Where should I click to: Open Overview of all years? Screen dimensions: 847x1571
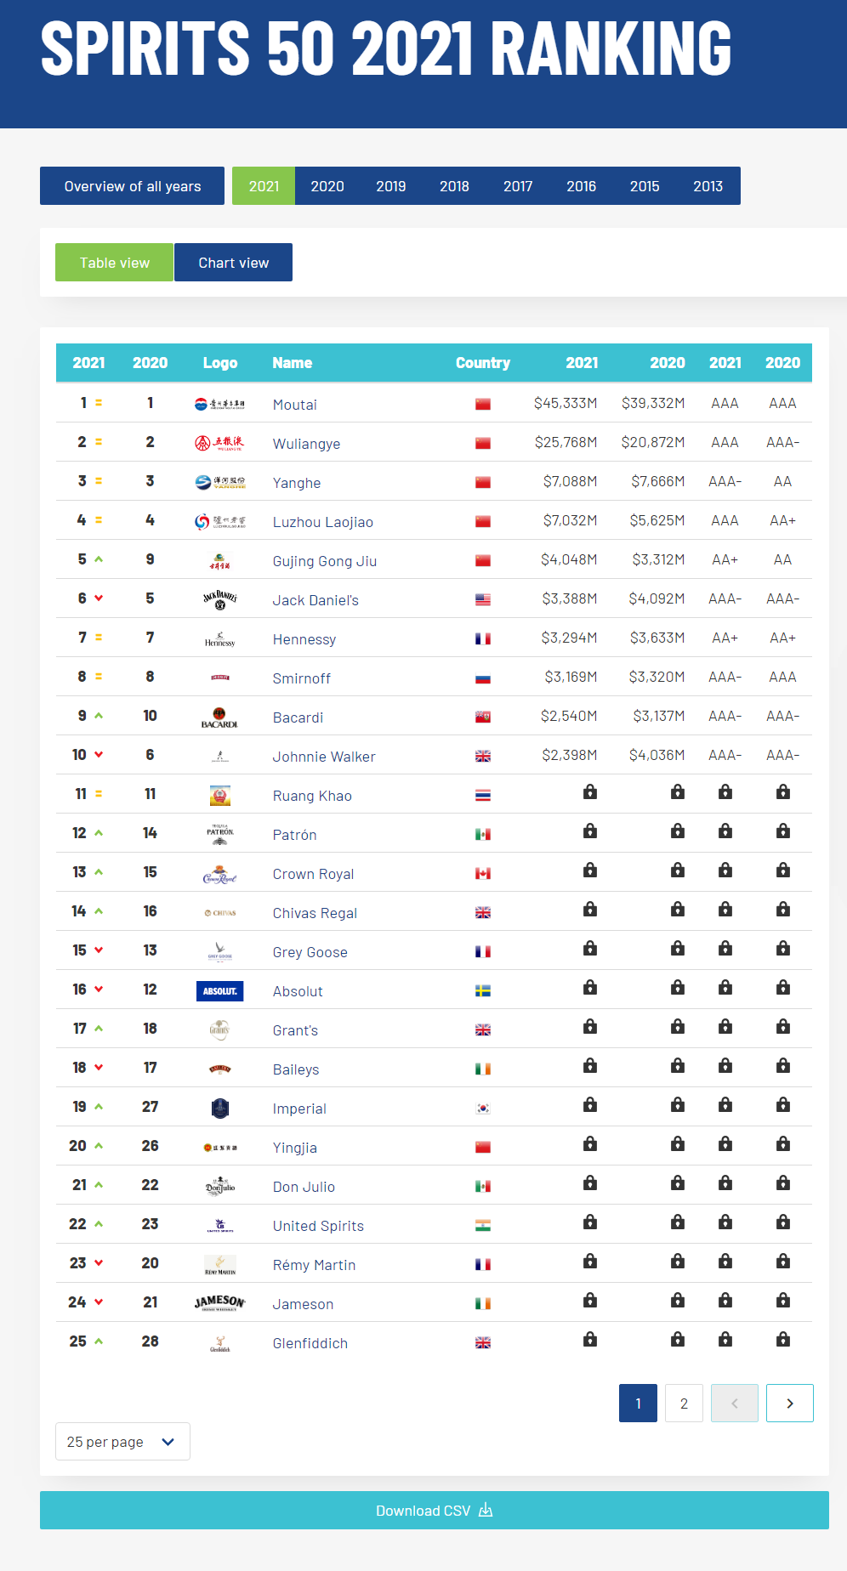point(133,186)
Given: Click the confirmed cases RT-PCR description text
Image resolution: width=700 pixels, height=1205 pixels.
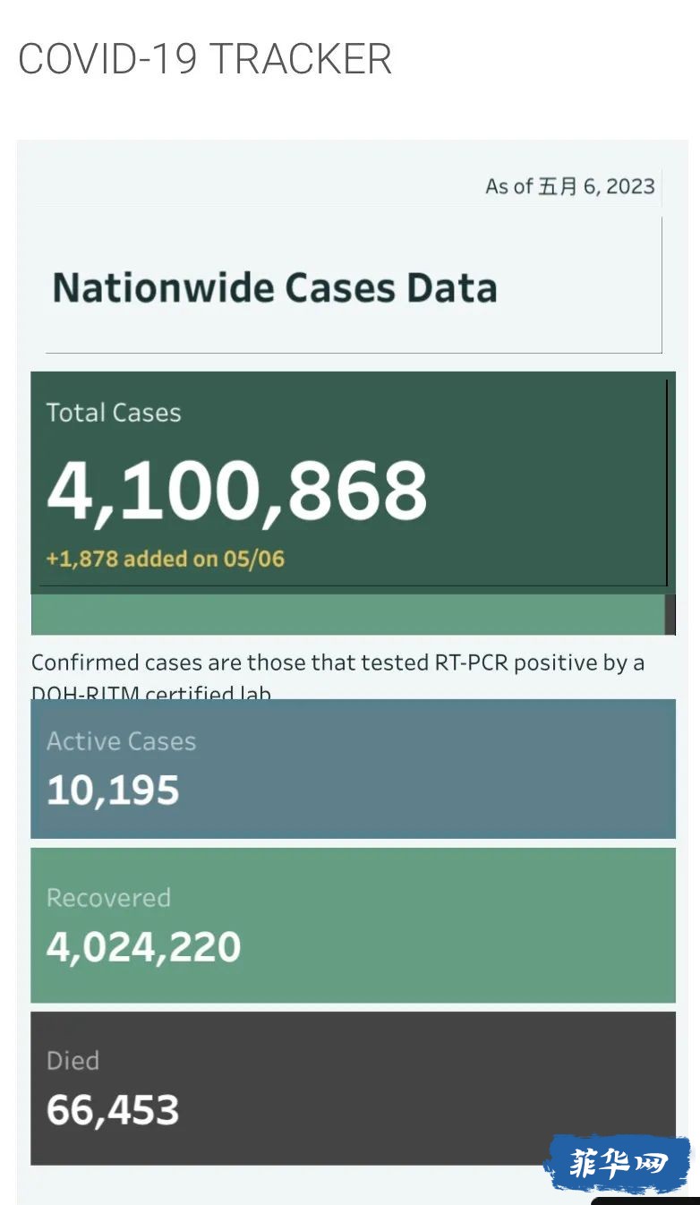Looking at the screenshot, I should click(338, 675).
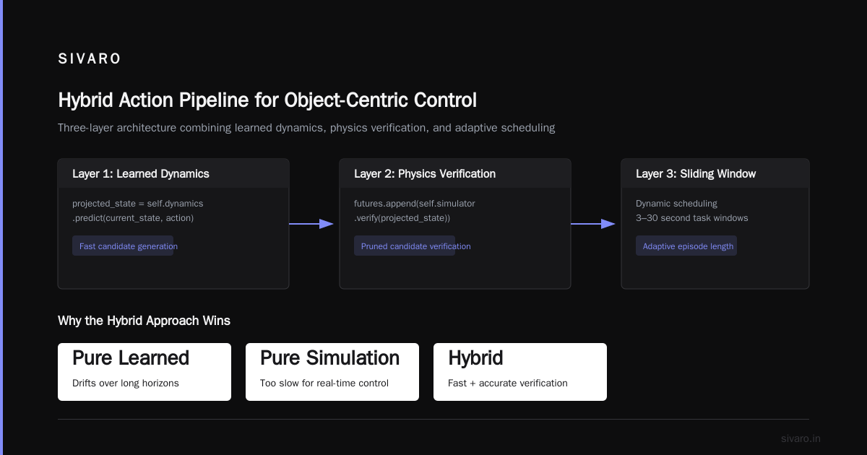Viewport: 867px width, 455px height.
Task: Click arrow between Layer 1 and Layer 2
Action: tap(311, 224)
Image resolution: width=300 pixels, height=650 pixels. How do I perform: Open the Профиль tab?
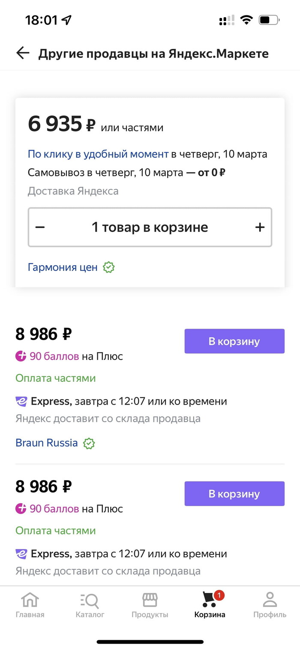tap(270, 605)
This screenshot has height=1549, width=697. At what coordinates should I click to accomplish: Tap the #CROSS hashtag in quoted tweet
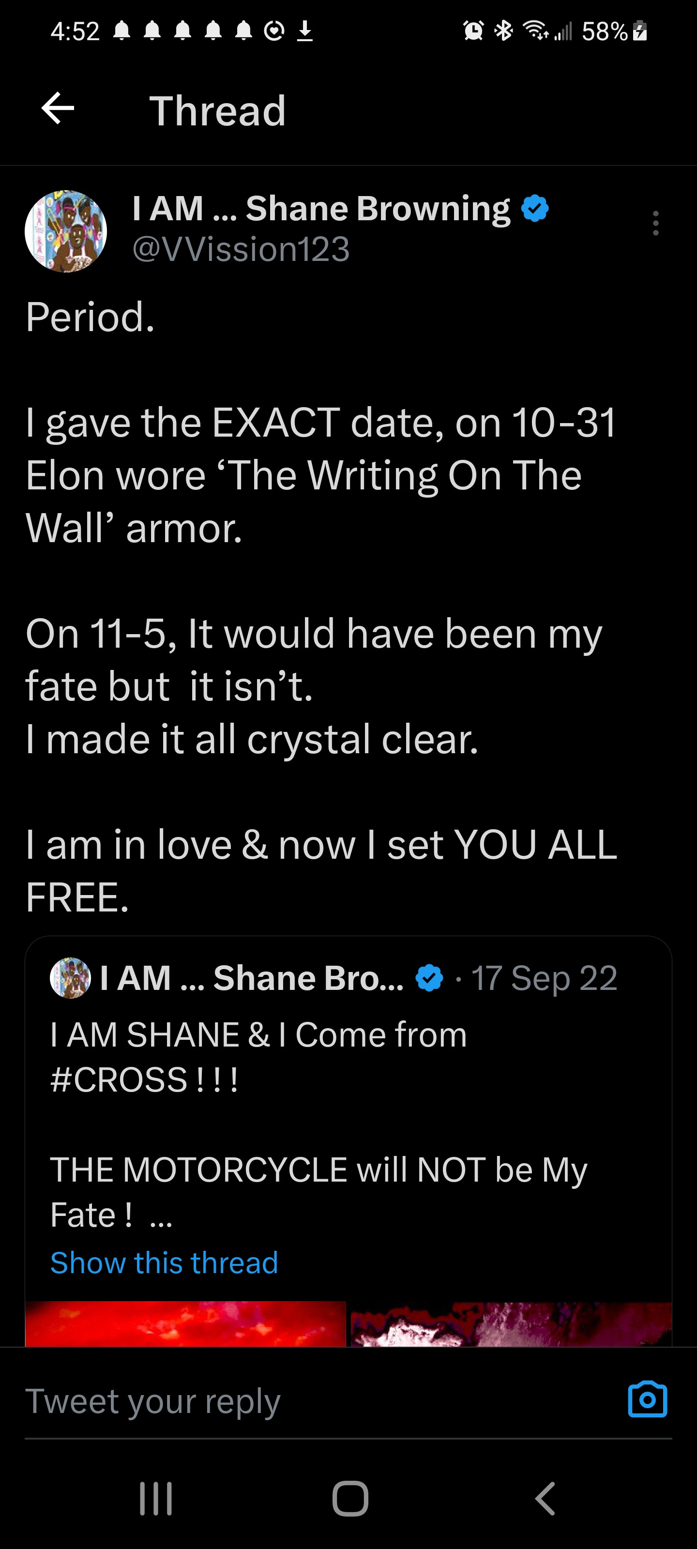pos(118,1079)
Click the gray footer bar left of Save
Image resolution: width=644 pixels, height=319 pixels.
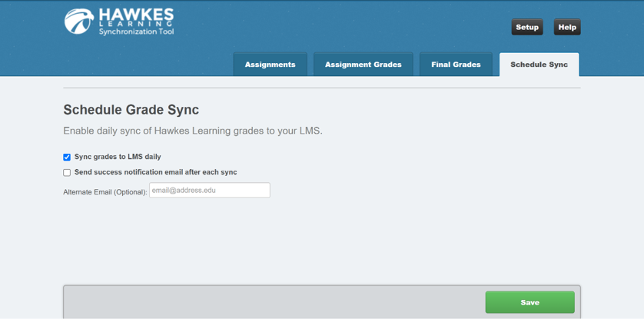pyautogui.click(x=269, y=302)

------------------------------------------------

The answer should consist solely of the lines from the one containing "Click the gray footer bar left of Save" through the last line of the material, copied exactly, with pictures left out.

Click the gray footer bar left of Save
Image resolution: width=644 pixels, height=319 pixels.
pyautogui.click(x=269, y=302)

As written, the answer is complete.